3.4 Implementation of the Delay Filter
The input signals of the delay filter include a clock signal and an enable signal, and the output includes data q[5..0] and a pulse signal d. In the FPGA, a graphical design scheme using Altera's Quartus II software is employed, with subroutines written in Verilog HDL language. Figure 7 shows the graphical representation of the delay filter program, gcm_ys. The delay filter primarily filters out glitches from the control signals to prevent interference signals from affecting system operation.
As shown in Figure 8, the simulation waveform of the delay filter using ModelSim software is as follows: when the clock signal is 50ns and ena is high, the output signal d is filtered before being enabled if ena transitions from low to high. This effectively filters out glitches caused by key presses or system interference, ensuring normal system operation.
3.5 Encoding and Gating and PWM Signal Generation
The PWM output of the high-voltage frequency converter signal encoder is shown in Figure 8. It is designed in an FPGA using the graphical design scheme of Altera's Quartus II software, with subroutines written in Verilog HDL. The input signals in the figure include clock, clear signal, signal 1, and signal 3, and the output signal is pwm01.
Signal 1 is divided into signal 2. When signal 3 is enabled, signal 2 is output synchronously with the clock. Signal 3 is delayed, filtered, and divided again before being output synchronously with the clock. Simultaneously, signal 3 serves as the enable pin for signal 2. This ensures that they are output at different clocks, preventing signal conflicts.
As shown in Figure 9, the simulated waveforms of the encoding gating and PWM signal using ModelSim software reveal that when input signal 3 is valid, the output signal pwm01 is the encoded pulse signal of input signal 3. Similarly, when input signal 1 is valid, the output signal pwm01 is the encoded pulse signal of input signal 1. They are independent in time, differing only in pulse frequency. By performing corresponding decoding at the controlled end, input signals 1 and 3 can be executed.
4. Implementation of Pulse Signal Encoding Technology
The program, written in Verilog HDL and implemented by the FPGA, performs logic operations to encode various signals and ultimately generate PWM signals, which can be transmitted to the controlled object via a single optical fiber. The encoded signals include various control signals such as start, stop, reset, and bypass. If the status information of the controlled object is needed, faults or operational statuses can be transmitted back to the FPGA via another optical fiber. This achieves serial data transmission and reception using only two optical fibers, greatly improving the device's practicality.

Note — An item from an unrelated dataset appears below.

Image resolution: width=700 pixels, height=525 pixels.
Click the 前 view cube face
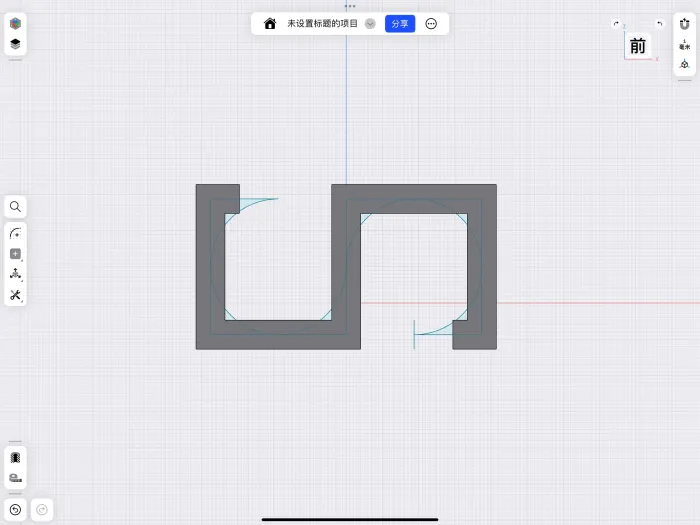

The high-voltage frequency converter control system makes full use of the hardware resources of the FPGA (EP1C6Q240C8), greatly simplifying the system circuit. The FPGA receives data sent from the DSP, performs corresponding pulse encoding on the data, and then sends it to the power unit, realizing perfect control of high-voltage high-power switching devices through the low-voltage control system.
5 Conclusion
FPGA and DSP-based control systems possess flexible reprogrammability and online debuggability, along with powerful logic processing, timing control, and data processing capabilities. They undoubtedly have broad market application prospects.
References
[1] Wu Jihua, Wang Cheng, Altera FPGA/CPLD Design, Beijing: Posts & Telecom Press, 2005.7
[2] Yang Geng, Luo Yingli, et al., edited by Chen Boshi, *Electric Machines and Motion Control Systems*, Beijing: Tsinghua University Press, 2006.3
[3] Uwe Meyer-Baese, FPGA Implementation of Digital Signal Processing (2nd Edition), translated by Liu Ling, Beijing: Tsinghua University Press, June 2006.